Barack Obama - Dreams from My Father 5



It is to my family, though-my mother, my grandparents, my siblings, stretched across oceans and
continents-that I owe the deepest gratitude and to whom I dedicate this book. Without their constant love
and support, without their willingness to let me sing their song and their toleration of the occasional wrong
note, I could never have hoped to finish. If nothing else, I hope that the love and respect I feel for them
shines through on every page.

CHAPTER ONE

A FEW MONTHS AFTER MY twenty-first birthday, a stranger called to give me the news.
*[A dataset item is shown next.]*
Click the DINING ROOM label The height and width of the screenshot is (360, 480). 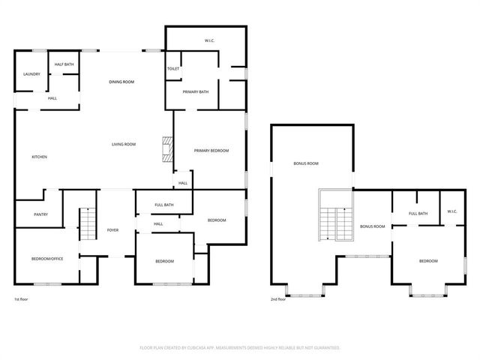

I was living
in New York at the time, on Ninety-fourth between Second and First, part of that unnamed, shifting border
between East Harlem and the rest of Manhattan. It was an uninviting block, treeless and barren, lined with
soot-colored walk-ups that cast heavy shadows for most of the day. The apartment was small, with slanting
floors and irregular heat and a buzzer downstairs that didn’t work, so that visitors had to call ahead from a
pay phone at the corner gas station, where a black Doberman the size of a wolf paced through the night in
vigilant patrol, its jaws clamped around an empty beer bottle.
None of this concerned me much, for I didn’t get many visitors. I was impatient in those days, busy with
work and unrealized plans, and prone to see other people as unnecessary distractions. It wasn’t that I didn’t
appreciate company exactly. I enjoyed exchanging Spanish pleasantries with my mostly Puerto Rican
neighbors, and on my way back from classes I’d usually stop to talk to the boys who hung out on the stoop
all summer long about the Knicks or the gunshots they’d heard the night before. When the weather was
good, my roommate and I might sit out on the fire escape to smoke cigarettes and study the dusk washing
blue over the city, or watch white people from the better neighborhoods nearby walk their dogs down our
block to let the animals shit on our curbs-“Scoop the poop, you bastards!” my roommate would shout with
impressive rage, and we’d laugh at the faces of both master and beast, grim and unapologetic as they
hunkered down to do the deed.
I enjoyed such moments-but only in brief. If the talk began to wander, or cross the border into
familiarity, I would soon find reason to excuse myself. I had grown too comfortable in my solitude, the safest
place I knew.
I remember there was an old man living next door who seemed to share my disposition. He lived alone,
a gaunt, stooped figure who wore a heavy black overcoat and a misshapen fedora on those rare occasions
when he left his apartment. Once in a while I’d run into him on his way back from the store, and I would offer
to carry his groceries up the long flight of stairs. He would look at me and shrug, and we would begin our
ascent, stopping at each landing so that he could catch his breath. When we finally arrived at his apartment,
I’d carefully set the bags down on the floor and he would offer a courtly nod of acknowledgment before
shuffling inside and closing the latch. Not a single word would pass between us, and not once did he ever
thank me for my efforts.
The old man’s silence impressed me; I thought him a kindred spirit. Later, my roommate would find him
crumpled up on the third-floor landing, his eyes wide open, his limbs stiff and curled up like a baby’s. A
crowd gathered; a few of the women crossed themselves, and the smaller children whispered with
excitement. Eventually the paramedics arrived to take away the body and the police let themselves into the
old man’s apartment. It was neat, almost empty-a chair, a desk, the faded portrait of a woman with heavy
eyebrows and a gentle smile set atop the mantelpiece. Somebody opened the refrigerator and found close
to a thousand dollars in small bills rolled up inside wads of old newspaper and carefully arranged behind
mayonnaise and pickle jars.
The loneliness of the scene affected me, and for the briefest moment I wished that I had learned the
old man’s name. Then, almost immediately, I regretted my desire, along with its companion grief. I felt as if
an understanding had been broken between us-as if, in that barren room, the old man was whispering an
untold history, telling me things I preferred not to hear.
It must have been a month or so later, on a cold, dreary November morning, the sun faint behind a
gauze of clouds, that the other call came. I was in the middle of making myself breakfast, with coffee on the
stove and two eggs in the skillet, when my roommate handed me the phone. The line was thick with static.